One might think that when it comes to aging and its effects on the musculoskeletal system, it happens at an advanced age. However, the body’s ability to regenerate its tissues begins to decline in our thirties. This can be seen in the first subtle signs of aging, such as the appearance of wrinkles and more frequent muscle stiffness.
It should be noted that all anatomical structures are subject to the aging process. As far as the musculoskeletal system is concerned, a range of consequences can be observed. One of the most important is the decrease in muscle mass, called sarcopenia. From the age of thirty, the number of muscle fibres that make up the muscles and the size of these fibres decreases. This phenomenon becomes more pronounced as the years go by and accelerates in our fifties. Without preventive measures, it’s estimated that a seventy-year-old has lost about 50% of their original muscle mass, which is often replaced by fat tissue. This inevitably leads to a decrease in muscle strength. Small everyday activities, such as carrying groceries, become more difficult.

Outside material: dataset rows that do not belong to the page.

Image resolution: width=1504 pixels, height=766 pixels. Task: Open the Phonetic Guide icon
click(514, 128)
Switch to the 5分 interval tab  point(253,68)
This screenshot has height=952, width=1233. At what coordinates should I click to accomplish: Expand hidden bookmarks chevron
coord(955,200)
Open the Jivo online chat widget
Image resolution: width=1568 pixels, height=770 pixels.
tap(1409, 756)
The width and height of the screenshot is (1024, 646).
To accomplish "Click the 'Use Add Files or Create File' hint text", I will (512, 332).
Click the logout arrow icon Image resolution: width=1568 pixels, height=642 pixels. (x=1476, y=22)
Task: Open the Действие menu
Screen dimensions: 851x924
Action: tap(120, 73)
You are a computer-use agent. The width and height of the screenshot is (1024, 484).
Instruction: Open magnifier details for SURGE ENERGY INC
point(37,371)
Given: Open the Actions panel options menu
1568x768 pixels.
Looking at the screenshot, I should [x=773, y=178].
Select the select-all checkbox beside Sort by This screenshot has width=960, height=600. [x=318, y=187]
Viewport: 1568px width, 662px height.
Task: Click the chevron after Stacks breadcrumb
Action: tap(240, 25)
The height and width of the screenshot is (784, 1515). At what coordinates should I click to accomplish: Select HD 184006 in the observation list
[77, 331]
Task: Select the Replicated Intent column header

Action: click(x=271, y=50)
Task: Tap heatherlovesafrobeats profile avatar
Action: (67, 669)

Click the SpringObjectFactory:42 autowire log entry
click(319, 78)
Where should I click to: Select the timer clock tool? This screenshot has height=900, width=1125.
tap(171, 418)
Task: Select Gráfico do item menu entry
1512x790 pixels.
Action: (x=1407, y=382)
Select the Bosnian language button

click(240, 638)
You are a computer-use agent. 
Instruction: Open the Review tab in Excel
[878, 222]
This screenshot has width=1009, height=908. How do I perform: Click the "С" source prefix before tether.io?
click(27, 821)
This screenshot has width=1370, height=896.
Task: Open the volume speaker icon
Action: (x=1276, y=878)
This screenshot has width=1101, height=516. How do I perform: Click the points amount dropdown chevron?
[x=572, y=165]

Other structural changes occur within various musculoskeletal structures. Connective tissues such as ligaments, tendons, and fascia lose their elasticity and become stiffer, affecting joint mobility and range of motion.
As mentioned above, it’s essential to adopt lifestyle habits early in life that help reduce the effects of aging on the musculoskeletal system. It’s important to act not only when a disease is diagnosed or chronic pain appears.
Ultimately, preventing the aging of the musculoskeletal system allows us to age with better mobility and less risk of falling. These measures can make all the difference in preserving an aging person’s independence.
Eat enough protein to help maintain muscle mass. Choose lean meats (poultry), seafood, and plant-based sources (soy, legumes, etc.).
Ensure a good intake of vitamins, especially B vitamins, which help metabolize proteins.
Eat foods that are good sources of calcium to promote bone health and prevent osteoporosis (dairy products, tofu, green vegetables, etc.).
Start strength training in your 30s to reduce muscle loss and maintain bone density.
Incorporate stretching exercises to encourage flexibility and joint mobility. Yoga and Pilates are good activities to practice.
An active lifestyle helps prevent postural changes associated with aging, which can affect mobility and cause musculoskeletal pain.
Adopt ergonomic work practices to reduce pressure on the body, especially for people who work in a seated position or who have to make repetitive movements as part of their job duties.
Take steps to prevent falls at home, which are a significant health risk for older adults.
Don’t wait to consult a healthcare professional if you have pain to avoid developing chronic conditions.